Il sogno di Bayard e l'ingegneria borbonica

Scritto da Matteo Zapelli Il . Inserito in Succede a Napoli

ZAPELLI

Partiamo dal presupposto che la Galleria Borbonica consiste in una piccola porzione del grande labirinto sotterraneo che trova spazio nel ventre del sottosuolo partenopeo, 500 metri che si sviluppano estendendosi tra via Domenico Morelli e via Gennaro Serra.

Il 19 febbraio del 1853 Ferdinando II di Borbone firmò un decreto con il quale incaricava l'architetto Errico Alvino di progettare un viadotto sotterraneo che, passando sotto Monte Echia, congiungesse il Palazzo Reale con piazza Vittoria, prossima al mare e alle caserme. La mostra “Il sogno di Bayard”, racconta un viaggio espositivo: la nascita della ferrovia o più romanticamente “strada di ferro” che da Napoli e Portici raggiungeva la città di Nocera, con una diramazione per Castellammare. “Le chemin de fer” rappresentò una vera e propria innovazione per la popolazione borbonica che, fino a prima dell’inaugurazione del 3 ottobre 1839, era costretta a spostarsi mediante diligenze su strade impraticabili.

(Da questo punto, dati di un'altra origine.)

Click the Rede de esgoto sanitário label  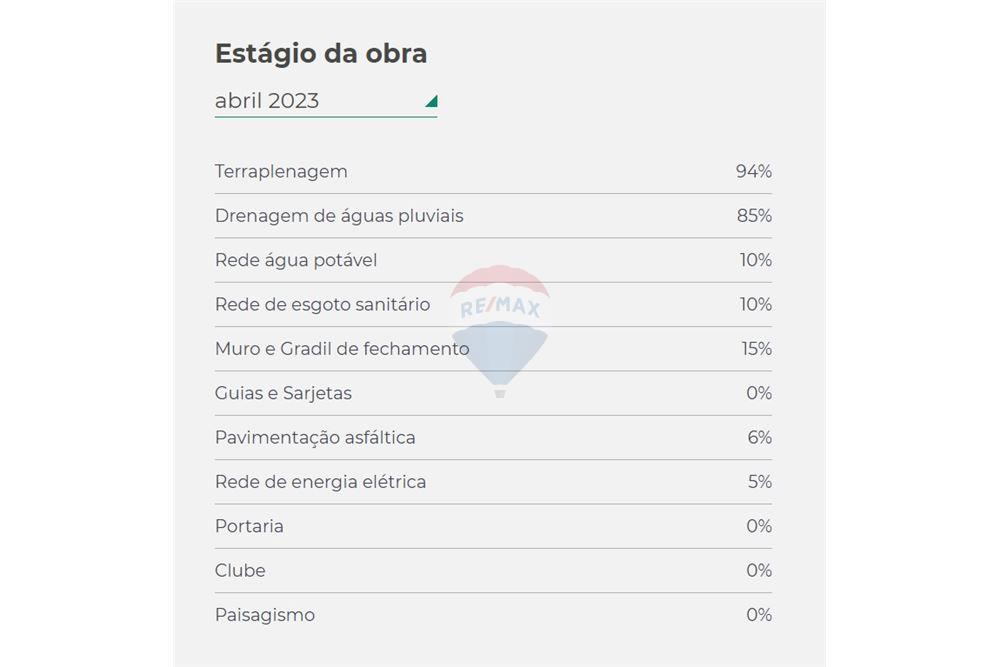click(322, 304)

Il percorso espositivo prevede 5 sezioni: ovvero la linea, le stazioni, i ponti e i viadotti, continua ancora con le carrozze, i binari e gli scambi, ognuna delle quali ripercorre e racconta la complessa fase della realizzazione di un progetto estremamente ambizioso.

L’esposizione, in programma da sabato 23 marzo a lunedì 10 giugno 2019, mostrerà inoltre l’installazione di grandi pannelli con le riproduzioni dei disegni originali del progetto di costruzione della linea messi a disposizione dall’ “École Nationale des ponts et chaussées” di Parigi, partner dell’iniziativa. La mostra sarà aperta al pubblico il venerdì, sabato, domenica e festivi dalle ore 10.00 alle 12.00, e dalle ore 15.00 alle 17.00. Al contempo, i visitatori che presenteranno il biglietto della Galleria Borbonica al Museo di Pietrarsa avranno diritto alla visita guidata gratuita in quest’ultimo, affrettativi quindi , un’occasione da non farsi sfuggire.